▸ **TEXT PASSAGE**:
▼

Thursday, May 8, 2008

"Happy" Mother's Day

First let me just start by saying that I truly wish all of the moms & soon-to-be mommies a very Happy Mother's Day! You most definitely should be honored for all that you do for your precious children.

This has been a very hard week for me. I have finals this week but I can't seem to make myself study. This is probably very pathetic and selfish, but all I can think about is how another Mother's Day has come around and left me out. We celebrated Mother's Day last weekend in my family because my mom left to go out of town for two weeks this past Monday. My niece & I gave my mom & my sister their gifts, and then my sister threw a curveball at me. I had made it through the gift-giving without any tears...until she handed me a card and a gift from my niece. She gave me a card made for an Aunt who is like a second mom for Mother's Day. I lost it. I started crying and my niece put her little arms around my neck. Instead of me holding her, she held me. I clung to her little precious body as she hugged me tight.

Every year this day gets harder for me to handle. I don't go to church on Mother's Day, it's just too painful. I can't sit there smiling while all of the moms are asked to stand up and be honored. Don't get me wrong, I am happy to honor all of the moms, but at the same time I feel so much pain inside. I am incredibly greatful for everything God has blessed me with in my life. However, at the same time I feel like an ungreatful child as I cry out for the children I want so badly.

▲

▸ **RECORDS PROVIDED**:
▼

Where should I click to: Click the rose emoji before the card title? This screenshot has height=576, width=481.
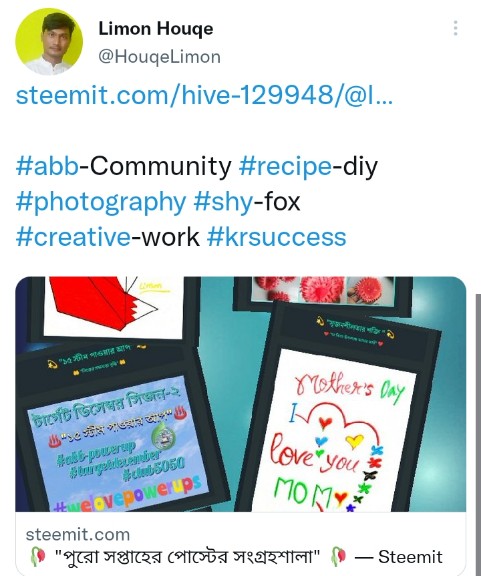(38, 557)
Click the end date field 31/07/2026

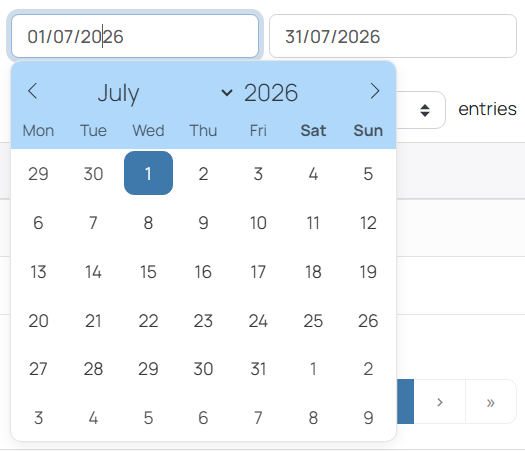393,36
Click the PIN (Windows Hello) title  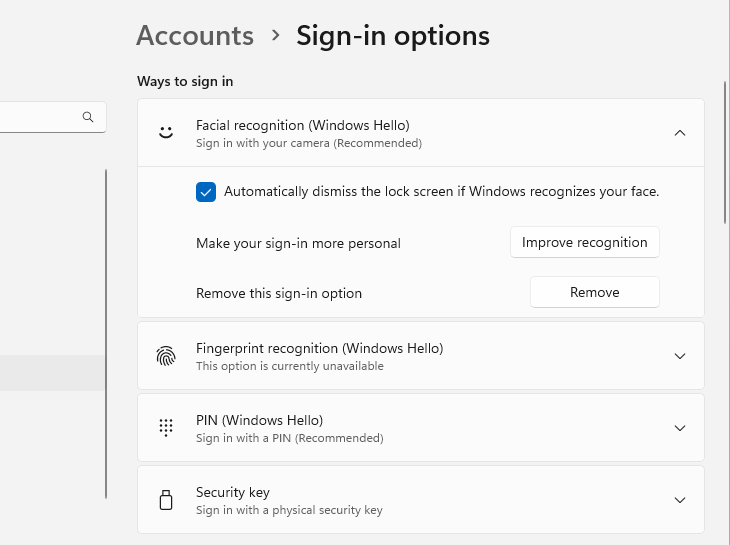(259, 420)
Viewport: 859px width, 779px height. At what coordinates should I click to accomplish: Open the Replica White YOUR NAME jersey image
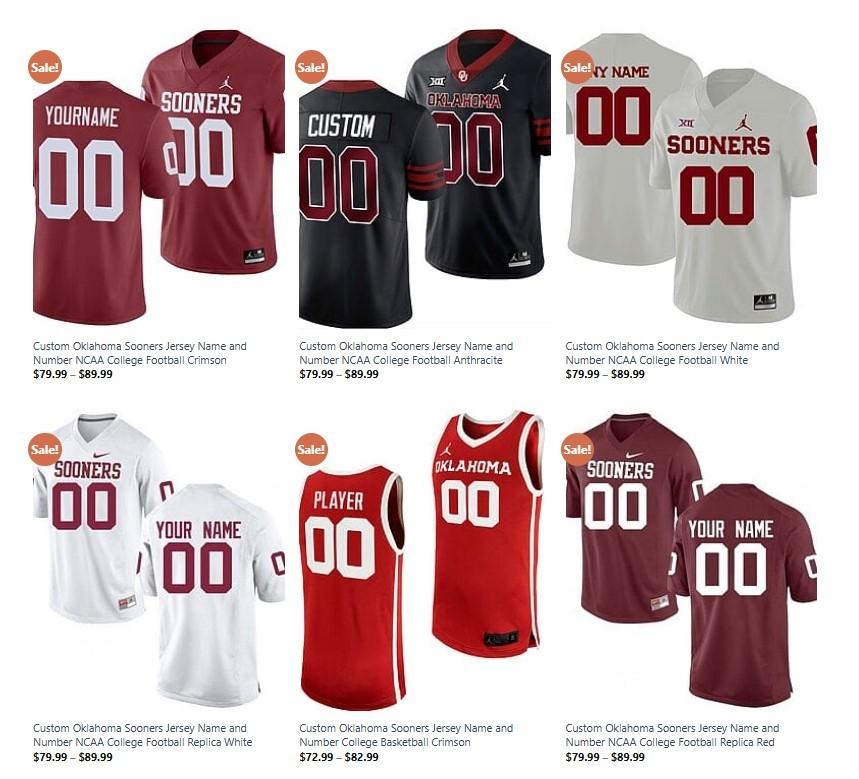coord(159,560)

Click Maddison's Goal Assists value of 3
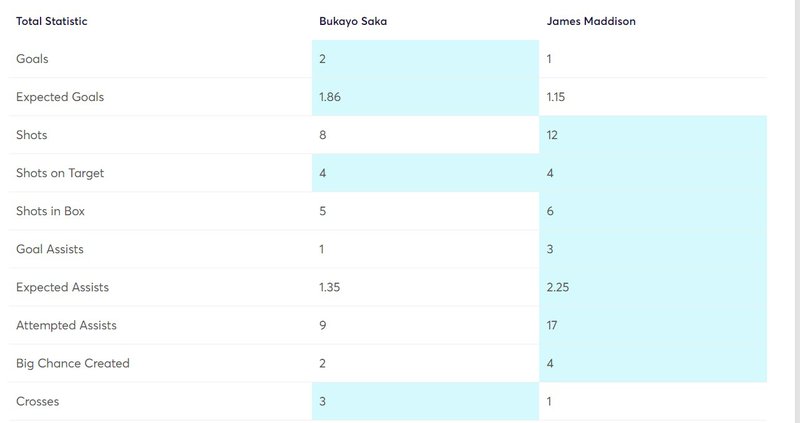tap(550, 249)
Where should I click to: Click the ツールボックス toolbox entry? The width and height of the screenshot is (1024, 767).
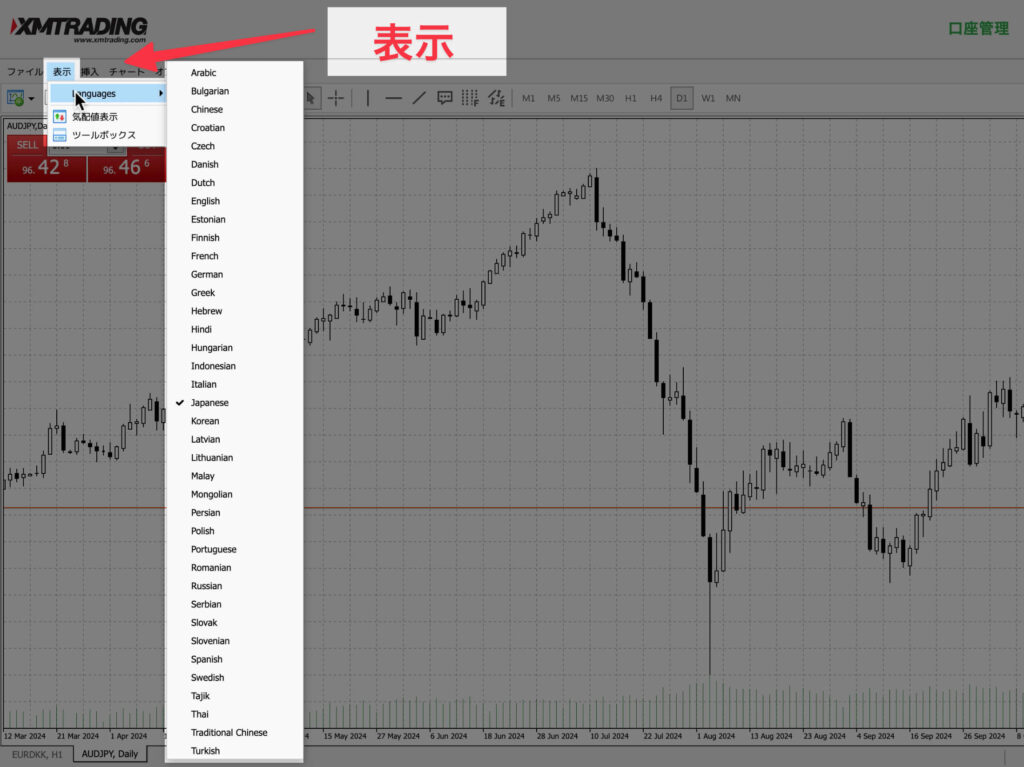(103, 135)
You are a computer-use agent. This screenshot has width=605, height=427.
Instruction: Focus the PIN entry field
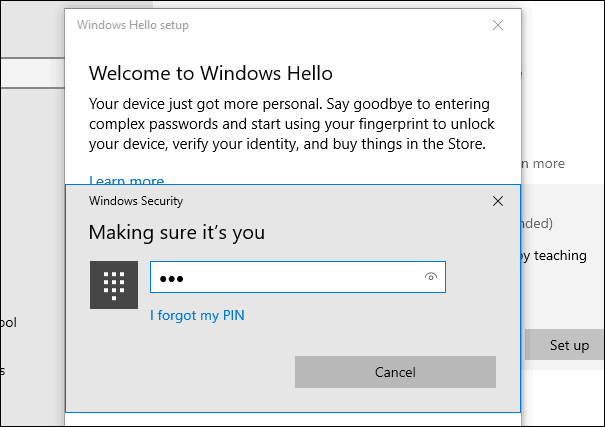point(298,277)
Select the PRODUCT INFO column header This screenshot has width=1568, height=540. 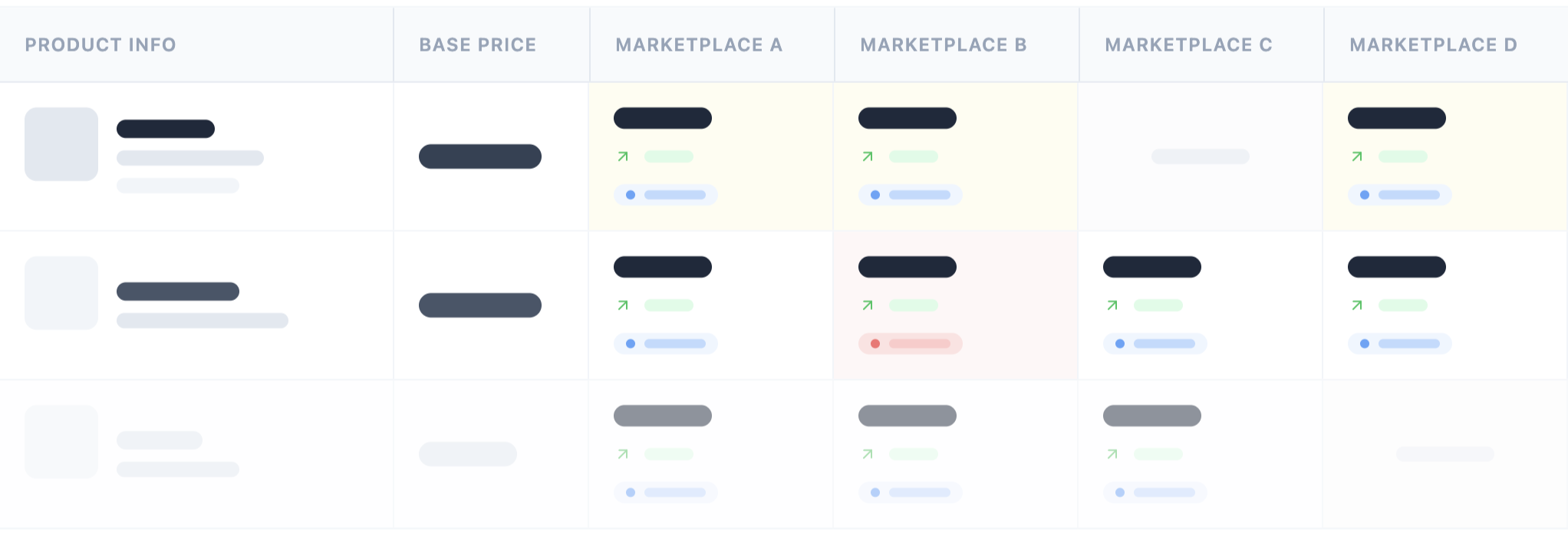[x=100, y=44]
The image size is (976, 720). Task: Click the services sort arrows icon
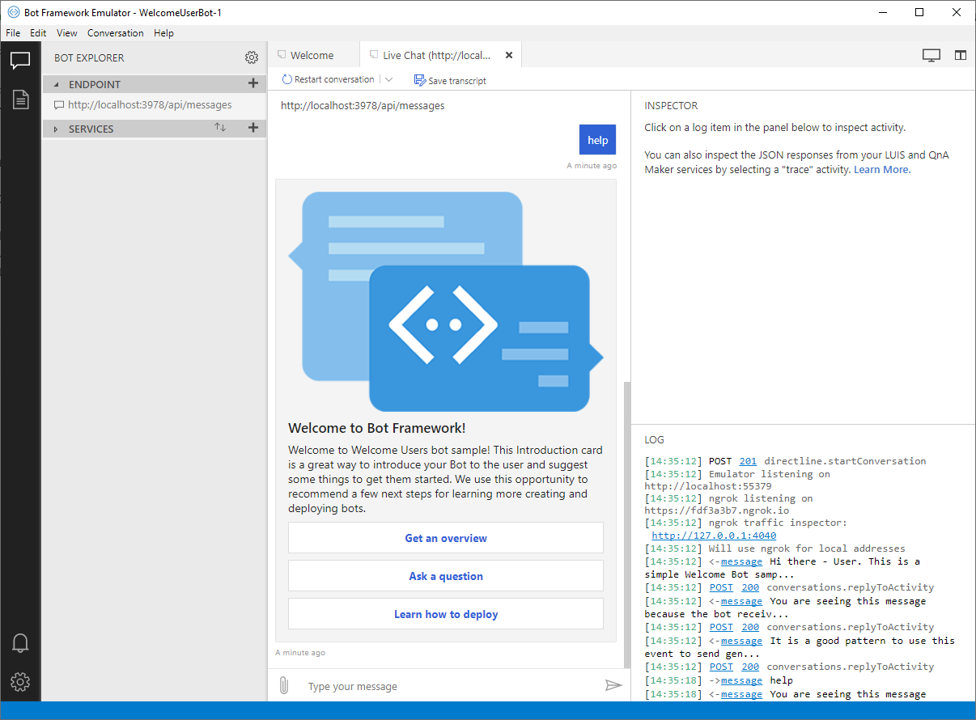point(220,128)
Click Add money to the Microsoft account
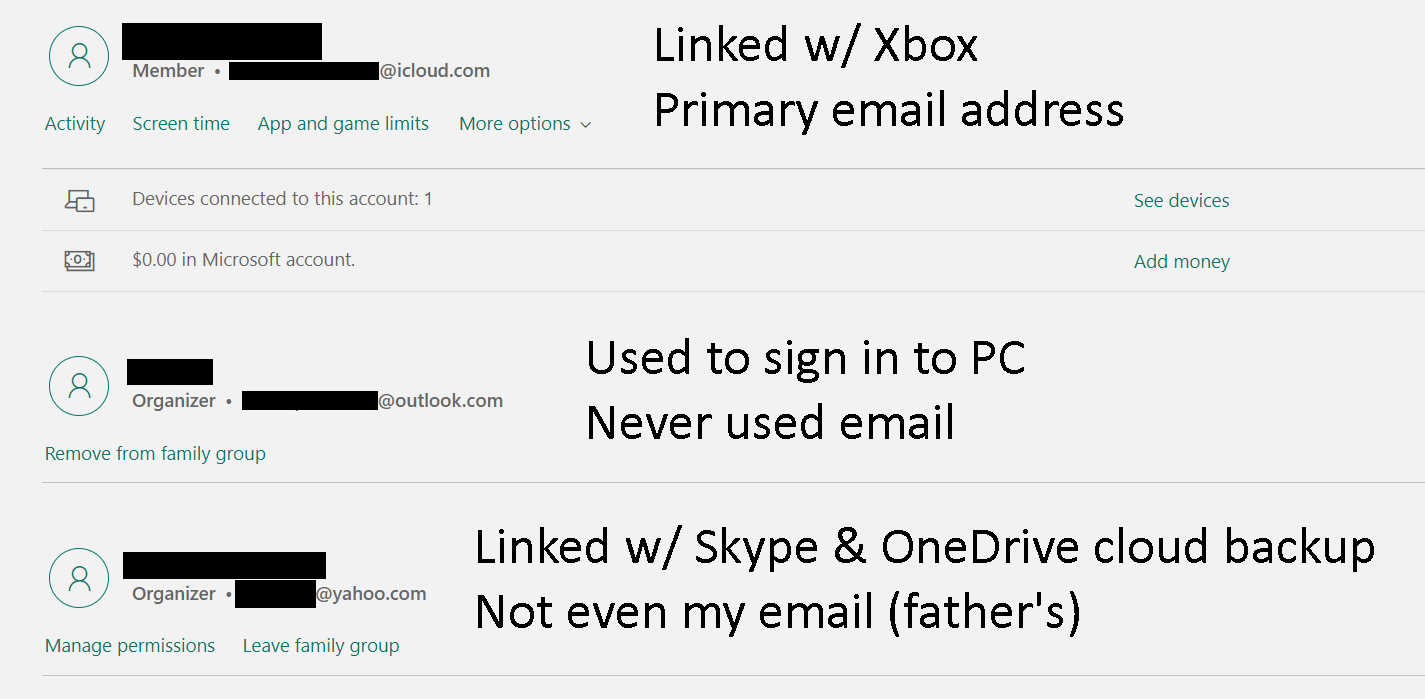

▲

▸ **TASKS**:
1. Answer these about the Mother's Day post:
(a) What does the writer have this week that should be studied for?
(b) Why did the family celebrate Mother's Day last weekend?
(c) Where does the writer not go on Mother's Day?
2. Name every relative of the writer mentioned in the Mother's Day post.
3. Repeat word for word the part of the Mother's Day post that opens with the words containing "This has been" and closes with "hugged me tight.".

▸ **REPLIES**:
1.
(a) Finals.
(b) The writer's mom left this past Monday to go out of town for two weeks.
(c) Church.

2. Mom, sister, niece.

3.
This has been a very hard week for me. I have finals this week but I can't seem to make myself study. This is probably very pathetic and selfish, but all I can think about is how another Mother's Day has come around and left me out. We celebrated Mother's Day last weekend in my family because my mom left to go out of town for two weeks this past Monday. My niece & I gave my mom & my sister their gifts, and then my sister threw a curveball at me. I had made it through the gift-giving without any tears...until she handed me a card and a gift from my niece. She gave me a card made for an Aunt who is like a second mom for Mother's Day. I lost it. I started crying and my niece put her little arms around my neck. Instead of me holding her, she held me. I clung to her little precious body as she hugged me tight.